Items listed in a dataset:
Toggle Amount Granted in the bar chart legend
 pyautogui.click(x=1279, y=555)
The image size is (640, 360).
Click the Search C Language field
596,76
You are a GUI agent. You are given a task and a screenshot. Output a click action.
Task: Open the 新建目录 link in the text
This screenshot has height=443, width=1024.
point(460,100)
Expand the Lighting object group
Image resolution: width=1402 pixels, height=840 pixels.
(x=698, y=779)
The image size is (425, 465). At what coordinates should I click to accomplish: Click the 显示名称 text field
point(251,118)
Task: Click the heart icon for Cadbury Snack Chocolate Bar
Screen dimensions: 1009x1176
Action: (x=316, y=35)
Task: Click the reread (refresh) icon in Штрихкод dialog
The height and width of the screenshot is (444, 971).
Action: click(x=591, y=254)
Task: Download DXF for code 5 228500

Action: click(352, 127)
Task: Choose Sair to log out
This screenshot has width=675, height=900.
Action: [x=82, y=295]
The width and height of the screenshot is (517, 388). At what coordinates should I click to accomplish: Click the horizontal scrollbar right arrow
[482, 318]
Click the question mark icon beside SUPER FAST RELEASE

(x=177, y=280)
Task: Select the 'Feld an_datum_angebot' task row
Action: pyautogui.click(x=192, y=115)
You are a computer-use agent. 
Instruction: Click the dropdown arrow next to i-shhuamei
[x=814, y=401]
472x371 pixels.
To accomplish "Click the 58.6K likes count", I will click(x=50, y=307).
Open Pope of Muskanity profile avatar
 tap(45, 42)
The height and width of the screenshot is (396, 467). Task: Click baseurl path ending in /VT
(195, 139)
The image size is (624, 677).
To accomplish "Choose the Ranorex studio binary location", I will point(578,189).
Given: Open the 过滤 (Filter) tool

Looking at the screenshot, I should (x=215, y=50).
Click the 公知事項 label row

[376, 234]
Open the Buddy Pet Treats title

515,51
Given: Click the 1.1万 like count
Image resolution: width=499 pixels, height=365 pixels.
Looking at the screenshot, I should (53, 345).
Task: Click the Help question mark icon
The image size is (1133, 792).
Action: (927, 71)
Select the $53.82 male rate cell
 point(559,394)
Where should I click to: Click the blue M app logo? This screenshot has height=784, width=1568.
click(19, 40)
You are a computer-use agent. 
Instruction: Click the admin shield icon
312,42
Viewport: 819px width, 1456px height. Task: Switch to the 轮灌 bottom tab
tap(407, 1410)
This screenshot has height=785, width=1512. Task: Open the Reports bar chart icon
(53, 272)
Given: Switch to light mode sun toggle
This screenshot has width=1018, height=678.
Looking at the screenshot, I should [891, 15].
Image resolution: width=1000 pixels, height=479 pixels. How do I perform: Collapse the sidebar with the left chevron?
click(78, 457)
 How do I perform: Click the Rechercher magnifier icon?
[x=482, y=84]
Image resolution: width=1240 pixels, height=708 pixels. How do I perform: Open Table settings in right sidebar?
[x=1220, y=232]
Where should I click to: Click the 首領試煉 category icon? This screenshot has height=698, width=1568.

> _DIRECTIVE_
Which lines of the data above contain the string "Choose", matching case exactly? Copy each of those lines in full.

> _RESULT_
Task: Choose Sair to log out
To accomplish "Choose the Ranorex studio binary location", I will point(578,189).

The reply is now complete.